ALXN1840 met the primary endpoint with a statistically significant improvement in daily mean copper mobilisation from tissues, demonstrating superiority compared with standard-of-care (SoC) treatments.

The primary endpoint gauged the daily mean Area Under the Effect Curve (AUEC) for directly measured non-ceruloplasmin-bound copper (dNCC) over 48 weeks. This novel measure assesses the daily mean copper mobilised from tissues, reflecting the underlying burden of the copper accumulation.

Wilson disease is a rare and progressive genetic condition in which the body’s pathway for removing excess copper is compromised.1 Damage from toxic copper build-up in tissues and organs leads to liver disease, psychiatric and/or neurological symptoms.1

ALXN1840, a potential new once-daily, oral medicine, demonstrated approximately three times greater copper mobilisation than SoC. The trial enrolled 214 patients, including treatment-naïve participants and those who have been on SoC therapy for an average of ten or more years. Additional analyses, including individual patient-reported outcomes and clinician-reported functional assessments, are ongoing and will be presented at an upcoming medical meeting.

Marc Dunoyer, Chief Executive Officer, Alexion, said: “Where existing treatments remove copper from the blood, these 48-week Phase III results demonstrate ALXN1840’s significant impact in mobilising copper from tissues. As we advance this first innovation in Wilson disease treatment in more than 30 years, we will continue to follow these patients long term to further assess clinical impact on disease symptoms. We look forward to learning more about how we can evolve the treatment of this progressive and devastating disease.”
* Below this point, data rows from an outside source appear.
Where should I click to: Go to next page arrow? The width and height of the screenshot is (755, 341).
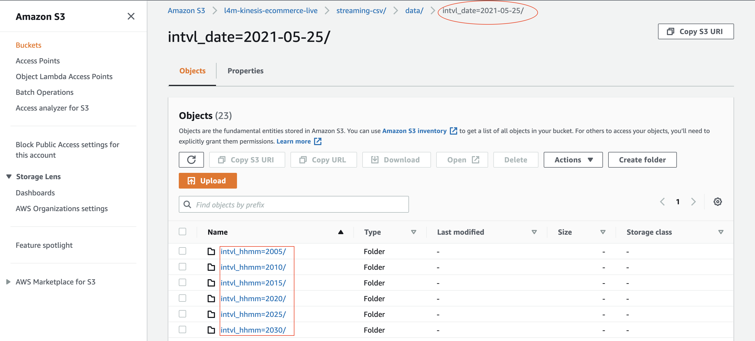tap(693, 202)
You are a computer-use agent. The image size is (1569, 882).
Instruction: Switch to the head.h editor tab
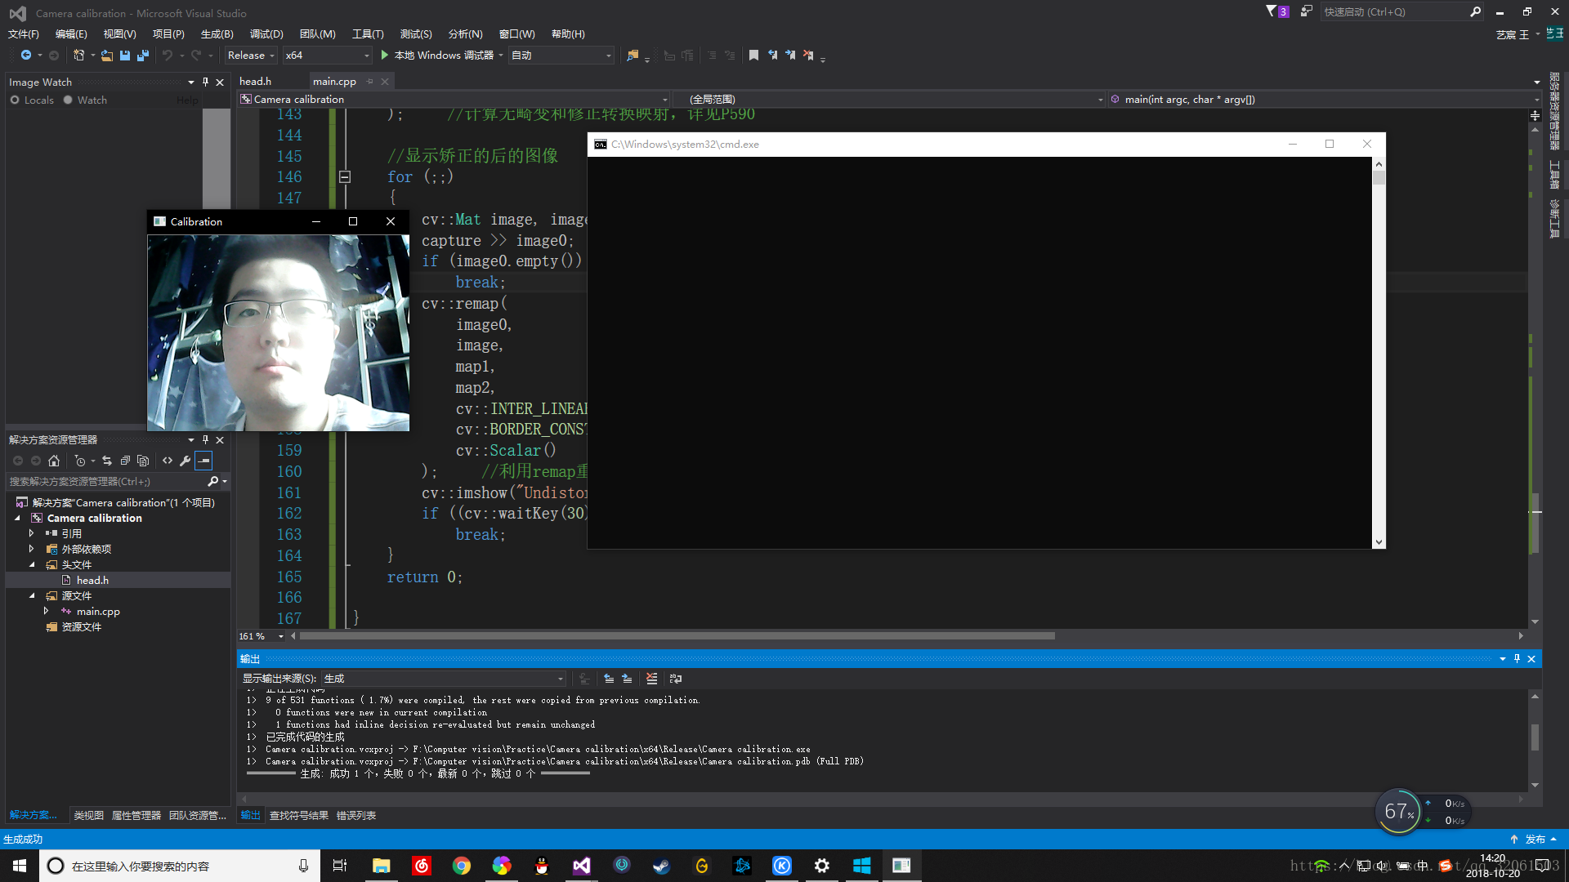click(255, 81)
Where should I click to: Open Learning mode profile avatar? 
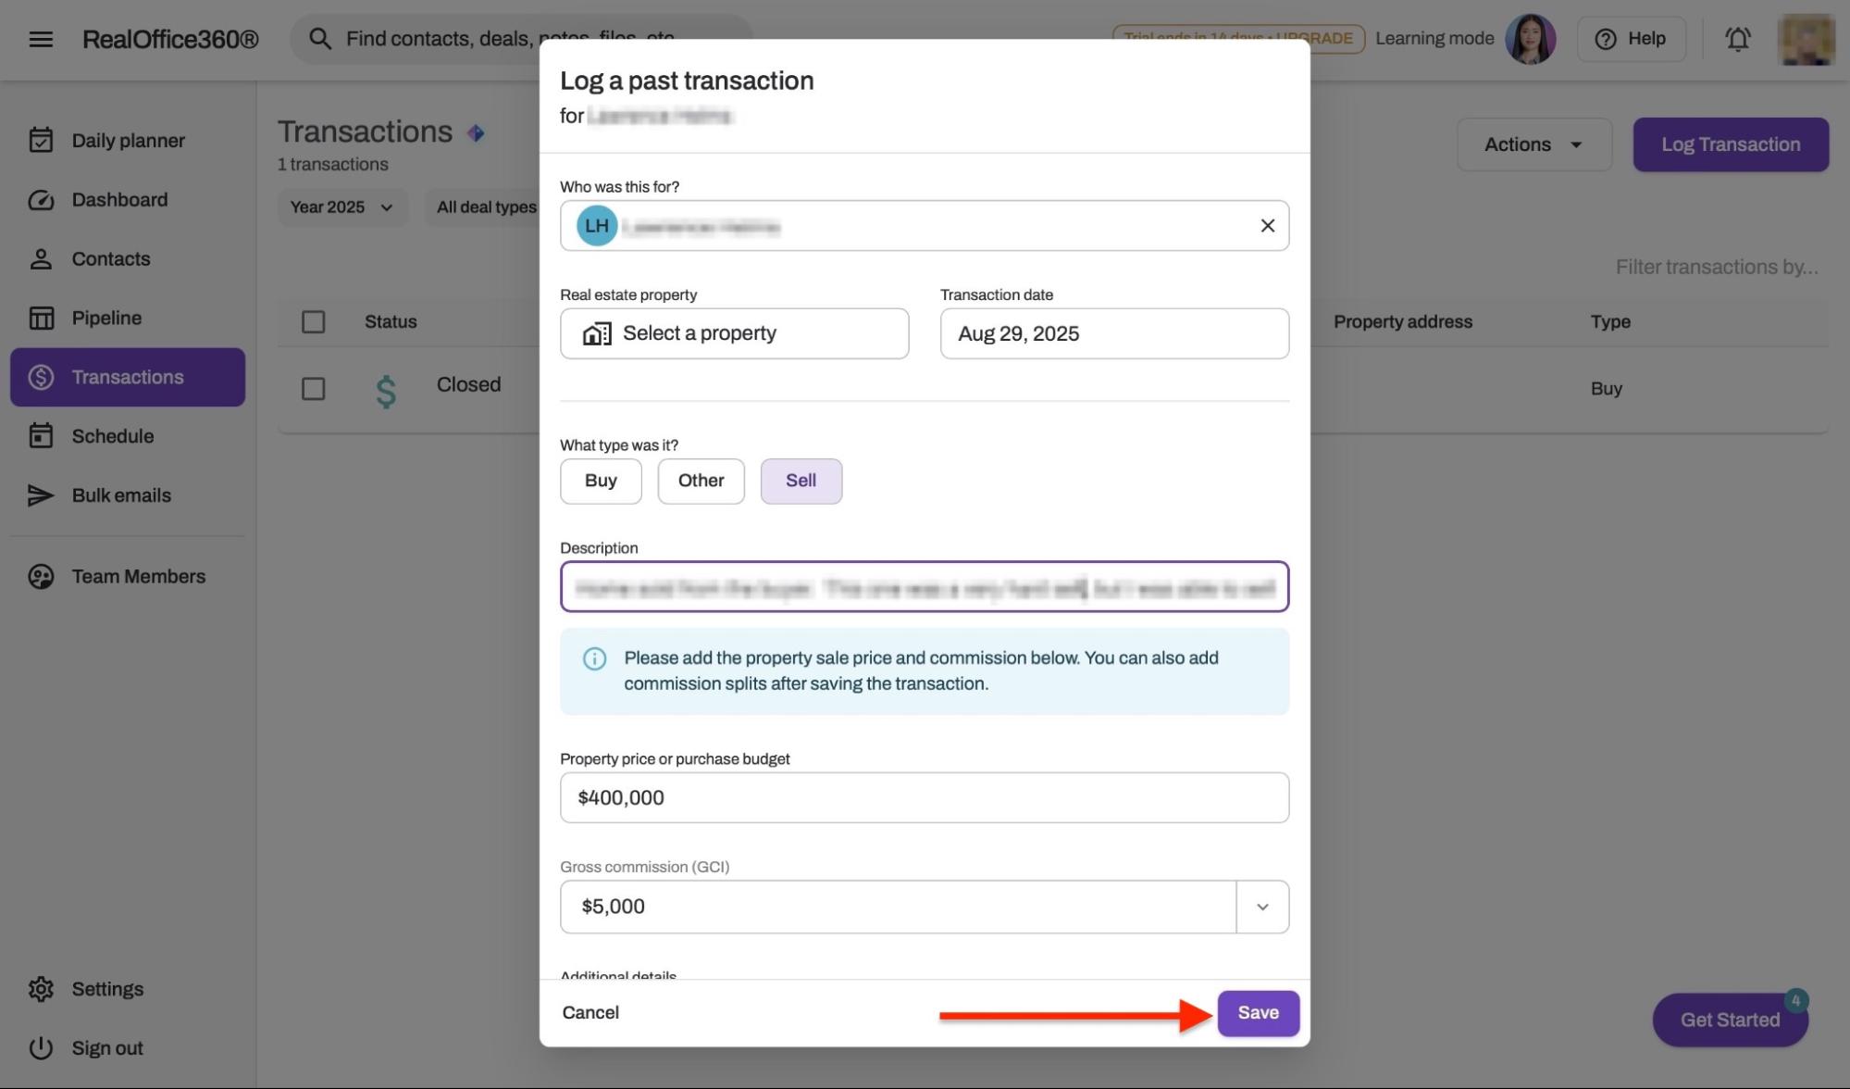(x=1530, y=39)
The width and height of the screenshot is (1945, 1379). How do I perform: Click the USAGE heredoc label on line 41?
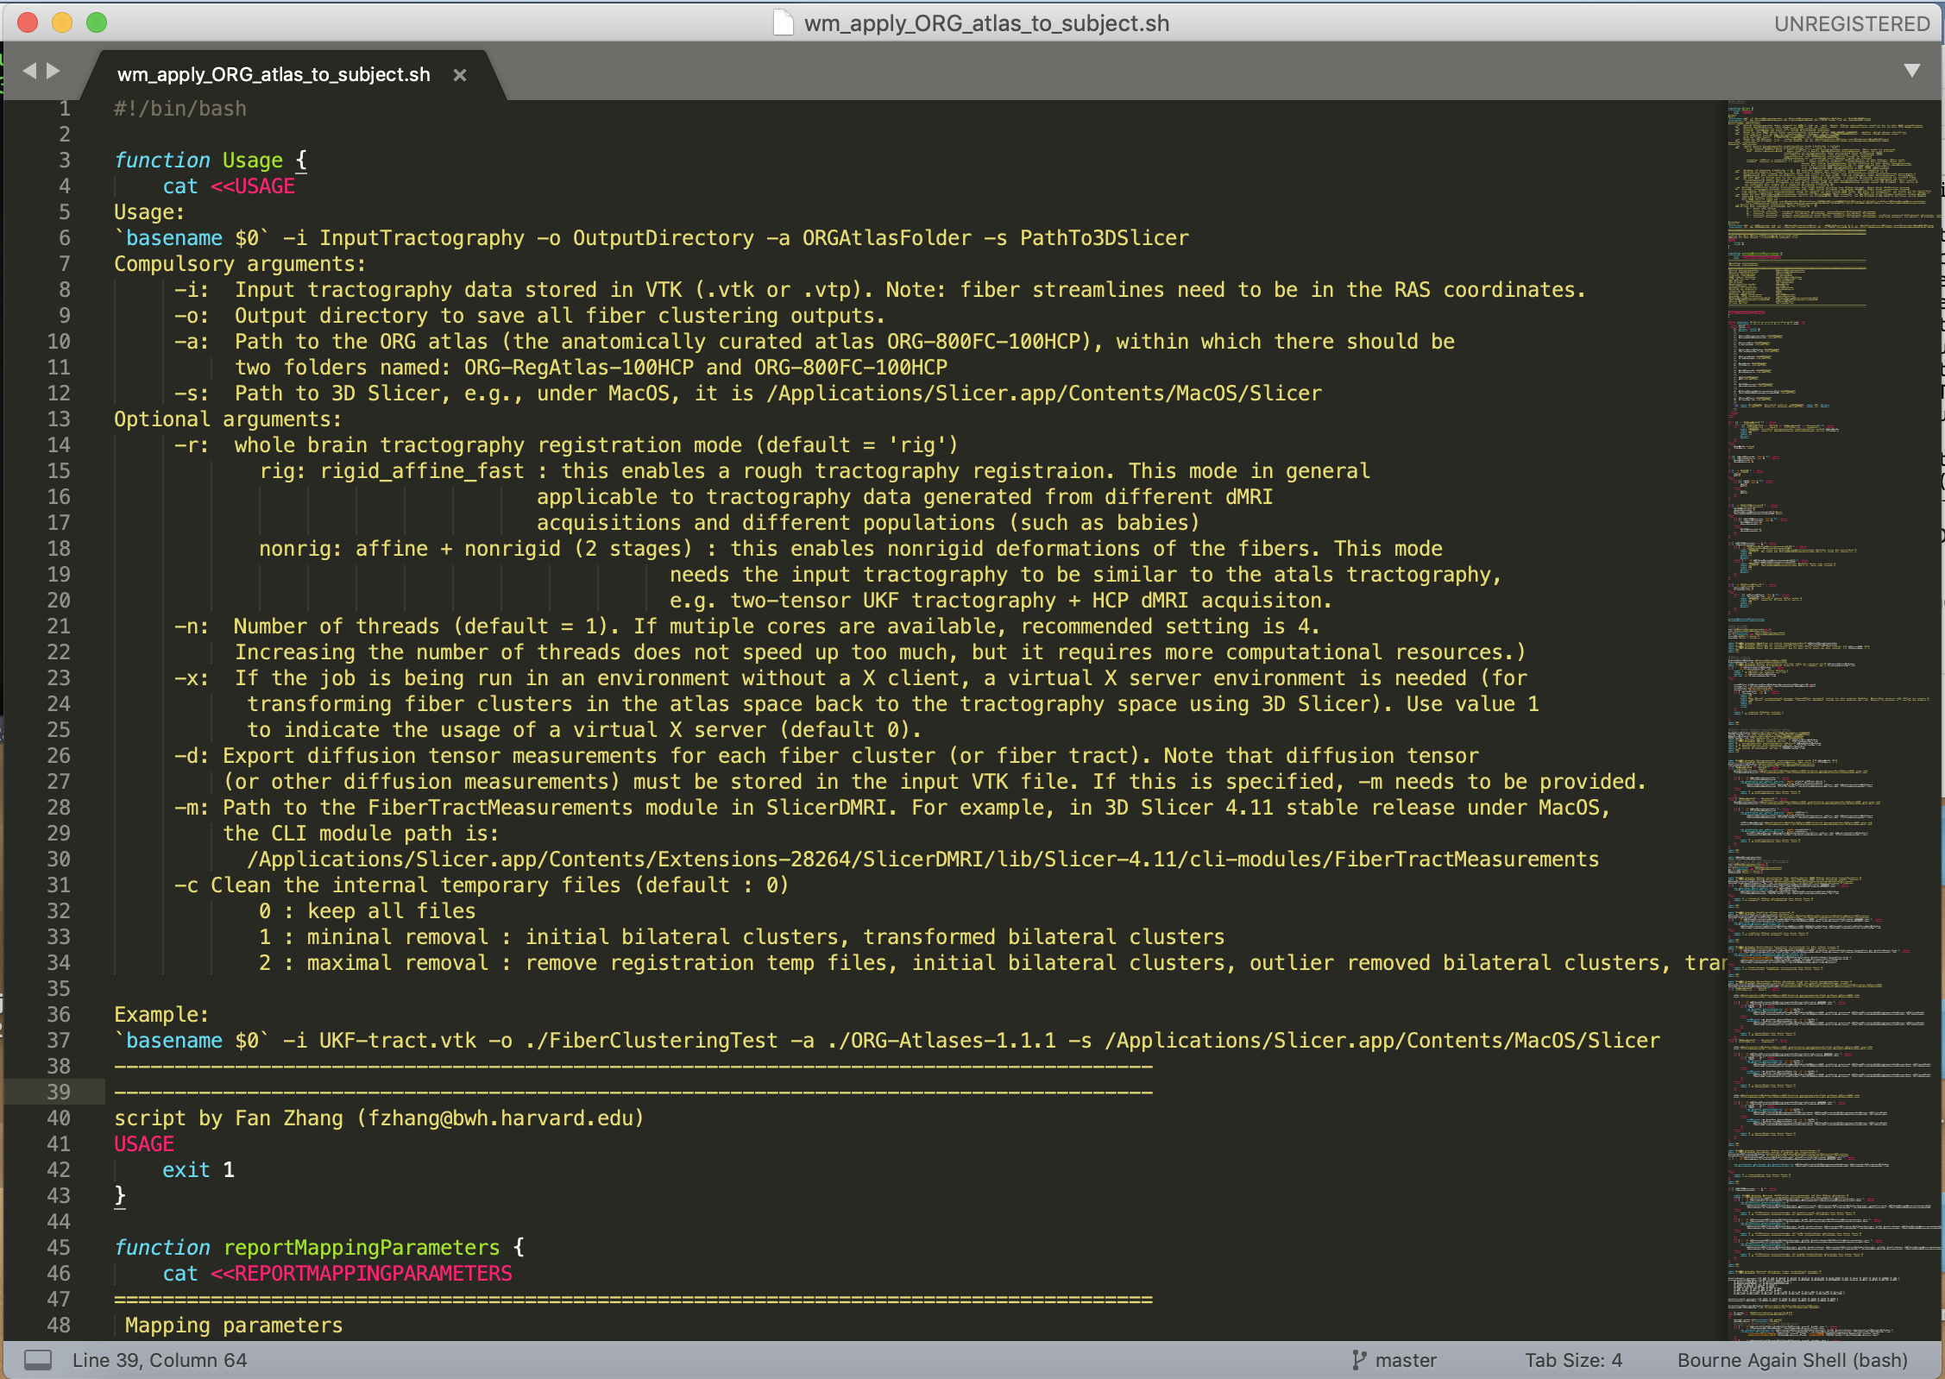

Dr Michael Schilsky, Medical Director of Adult Liver Transplant at Yale-New Haven Transplantation Center, Yale University, New Haven, Connecticut, US and principal investigator of the FoCus Phase III trial, said: “It is encouraging to see the effect of ALXN1840 on both treatment-naïve patients and those who have been on SoC for an average of ten or more years. The Phase III results provide evidence that tissue-bound copper remains built-up in the organs even in patients who have been on SoC therapy for many years, and the potential for ALXN1840 to provide a new approach to mobilise and safely sequester copper from tissues.”

ALXN1840 was generally well-tolerated with most reported adverse events considered mild to moderate, and no neurological worsening upon initiation of treatment was observed. In the ALXN1840 treatment group, the most frequently reported adverse event was a reversible increase in transaminase levels.

Alexion is working closely with health authorities worldwide and intends to submit these data for review in the coming months.